Gros leurres : mode ou révolution ?

Gros leurres : mode ou révolution ?

Cela ne vous aura pas échappé, au bord de l’eau comme au rayon carnassier, les gros leurres, aussi appelés big bait, ont pris une place prépondérante depuis quelques années. Voyons ensemble leurs intérêts et leurs limites.

index2D’abord situons ensemble ce qu’on appelle un Bigbait. Je préfère parler en taille qu’en poids car en fonction de la matière et de la forme, le poids peut fortement varier pour une même « bouchée
». Alors disons clairement qu’en dessous de 20 cm, on peut difficilement parler de bigbait, pour le brochet en tout cas. Cela peut aller bien plus haut, et aujourd’hui des shads de 25, 30 voire 35 cm sont à notre disposition et offre une nage parfaite.

Je préfère annoncer de suite que je suis personnellement fan des gros leurres. Premièrement, parce que je recherche les gros poissons et que, même si ce n’est évidemment pas une vérité absolue, il est un secret de polichinelle d’estimer que les gros brochets sont friands de grosses proies. Le cas typique du très gros poisson pris sur un tout petit leurre est fréquent, j’en ai bien conscience. Cela dit, quand on recherche une régularité dans la traque de poissons au-dessus de la moyenne, adapter la taille des leurres devient une évidence.
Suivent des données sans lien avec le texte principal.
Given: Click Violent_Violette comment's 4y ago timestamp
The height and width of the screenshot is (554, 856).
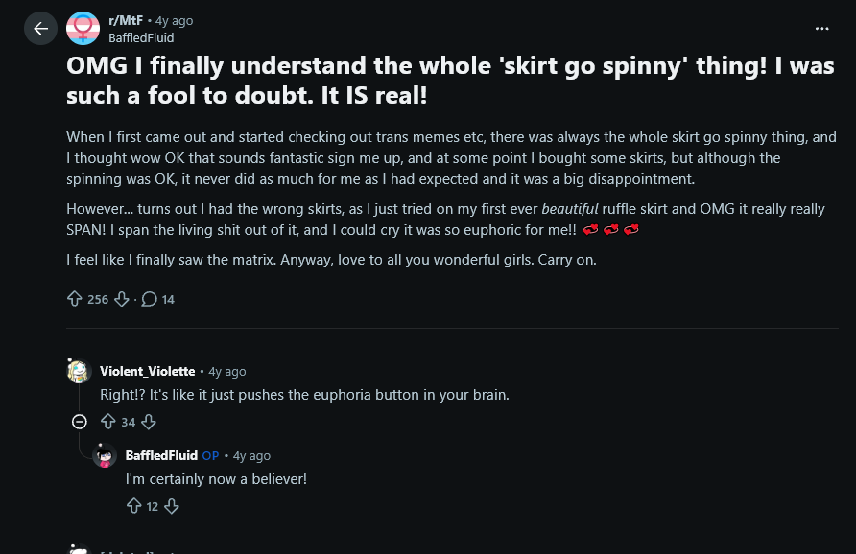Looking at the screenshot, I should 227,371.
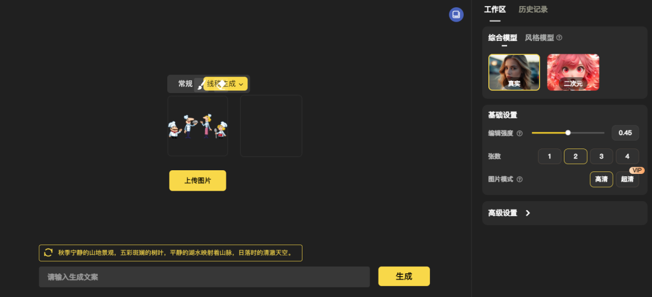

Pourtant, le nombre de touches, donc aussi les touches de poissons plus modestes, ne diminuent pas en augmentant (dans une certaine mesure) la taille du leurre, j’en suis convaincu. Je pars du principe que nos carnassiers favoris ne confondent jamais nos leurres avec un « vrai » poisson. En fait nous jouons sur leur instinct, en stimulant leurs sens. Les vibrations qu’ils émettent n’imitent pas les mouvements des poissons fourrages. En revanche, et c’est tant mieux, ils sont fortement stimulés par ces fortes vibrations qui s’adressent directement à leurs organes de prédateurs (oreille interne et ligne latérale notamment). A partir de là, il n’y a plus qu’un pas à franchir pour se dire que les gros leurres engendrent des vibrations plus fortes, plus amples, plus lentes aussi (un détail qui a son importance dans les endroits surpêchés, mais qui n’est pas l’objet de cet article) et donc qu’ils attisent davantage les sens des carnassiers.index

En revanche, il est parfois nécessaire de descendre en taille de leurre quand, par exemple, les suivis se multiplient sans attaque. On peut alors considérer que le leurre attire l’attention du poisson mais que son humeur n’est pas assez agressive pour sauter sur une grosse proie. Passer sur un leurre plus petit peut alors décider le poisson.

Par ces quelques lignes, j’espère vous avoir aidés à comprendre pourquoi l’augmentation de la taille des leurres n’est pas un effet de mode, mais plutôt le signe d’un progrès dans la compréhension du fonctionnement des carnassiers.